That’s a bit of an exaggeration because we’re still harvesting an abundance of broccoli, leeks, chard and parsnips from the open ground, and lettuce, coriander, parsley and spinach from the polytunnel; but these are the last of the winter crops and we’re just entering the hungry gap; the period between the past and the coming season when there’s not much about. Most people would assume that the hungry time is in midwinter but it’s not. This is the time when the stores come into their own. The jams, preserves, pickles and the food in the freezer are what get us by even though the temperature may be in the late teens and we’re dressed in T shirts. Revelation of the year is the wonderful flavour and texture of our own home-grown borlotti. So plump and soft and full of goodness. This year we’ll grow even more, because they store so well. But in reality it’s that time when the myth of self sufficiency is punctured by the cold logic of the seasonal year. The last frost can be as late as May 6th here and it’s heartbreaking to see prematurely exposed plants wilt and die.
The strawberries from last year’s runners, that I moved to their new bed a few weeks ago are flourishing under a fleece covering and even showing a few flowers. Angelica, lovage and French sorrel are all going well and the first asparagus tips are poking gingerly through the soil. Broad beans are safely under bird nets and every bare patch of ground is eagerly covering itself with opportunist weeds. The saddest casualty of winter is my beloved Sweet Cicely which is at best a short lived perennial. It’s a devil to get going but we’ll try again in the autumn. Last year we doubled the number of dwarf fruit trees and they’re all looking good with the apples in flower. Even the speculative planting of tiny rhubarb stools (Fulton’s Strawberry Surprise) have come good; but we’ll leave them to gather strength this season. There are now three successional varieties of rhubarb to supply us from March through summer.
In the kitchen, though, it’s all going well with the tomatoes, peppers, aubergines, lettuce, melons, courgettes and peas all potted on, and there are seed potatoes out on the landing. So this is Spring; the season of hopefulness and big dreams.
More on foraging
The glossy magazines continue to publish articles on foraging; some even daring to suggest that foraged food might help bridge the poverty trap for some people. I’m a foraging cynic. Recently we had reports of professionals stripping Cornish lanes of wild garlic. In Epping Forest the foraging of fungi had to be banned after entrepreneurs were found taking tens of kilos of fungi for sale to flashy restaurants. Nearly all the articles I see are written by people who make a living either by stripping the land themselves, or by running courses on how to do it. The idea that taking huge amounts of food away from its habitat – because it’s ‘free‘ – is somehow more “green” than growing some, (but never all) your food, is a dangerous fantasy that draws on precisely the same selfish and greedy instincts that underpin factory farming and fossil fuel extraction.

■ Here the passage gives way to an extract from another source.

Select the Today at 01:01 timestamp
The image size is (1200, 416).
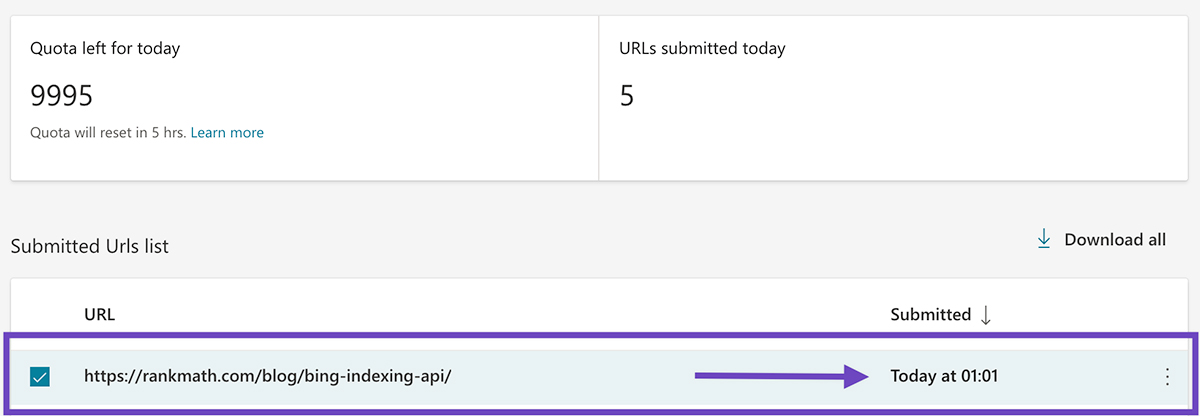click(944, 376)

If, and when, we find something wild and delicious – field mushrooms for instance – we take enough for one feed and that’s it. I’m absolutely not arguing that picking a few blackberries, elderflowers or sloes is going to drive the trees to extinction but I’d apply a test that was suggested to me many tears ago by one of my mentors. Take (or give) enough not to be ashamed, but never enough to be proud.
The very moment in a foraging expedition where you have enough is the moment to stop. When gratitude for the gift slips into pride, the gift becomes toxic. One of my books on herbal medicine makes the admirable suggestion that the harvesting of plants and flowers for our healing should always begin with an act of thanksgiving. It sounds a bit cheesy, but I think it’s absolutely right, and I often find myself saying thank you out loud when we’re harvesting from the allotment. My maternal grandmother had a little saying that I hated when I was young because it always seemed to go with not being allowed any more pudding. She would say “enough is a feast” .
The single most awe inspiring thing about nature is not the big televisual stunts but her sheer undeserved generosity. When we abuse that generosity we become the prodigal children who want to spend the family inheritance in excess and then come back when it’s all gone and beg for more with a mumbled and insincere apology.